たとえば、「地球は平らだと思っていたけれど丸いと知った」というのは信念の修正にあたります。一方で、「天動説から地動説への転換」のように、世界の捉え方自体が変わるのはメンタルモデルの転換です。そして、「光は粒なのか波なのか?」といった、物事を分類する根本的な枠組みそのものが変わるのが、カテゴリー転換のレベルです。
重要なのは、この3層は単なる知識の多寡ではなく、ものごとの捉え方・前提の置き方そのものを問い直す深さに応じて段階的になっているという点です。
浅いレベルの誤解であれば、説明や事例紹介で比較的容易に修正されます。
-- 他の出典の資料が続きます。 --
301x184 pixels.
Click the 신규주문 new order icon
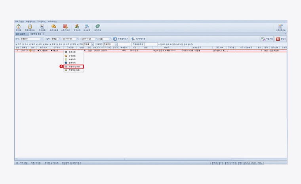(280, 27)
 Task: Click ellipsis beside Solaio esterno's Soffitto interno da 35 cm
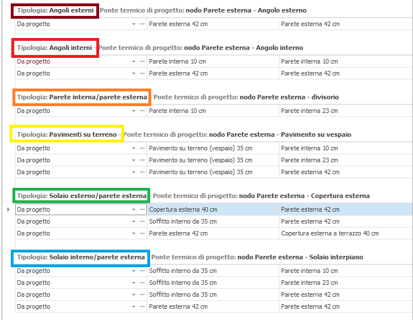(x=142, y=221)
しかし、深いレベルになるほど、単発の知識提供では変化が起きにくく、むしろ“前提そのものを揺さぶる”ような対話や体験が必要になります
この視点を応用して、自治体議会における「議員間討議がなぜ根づかないのか?」という問いを再分析してみると、私たちは単なる“誤解”の問題ではなく、“メンタルモデル”や“カテゴリー”レベルでの詰まりに直面していることが見えてきます。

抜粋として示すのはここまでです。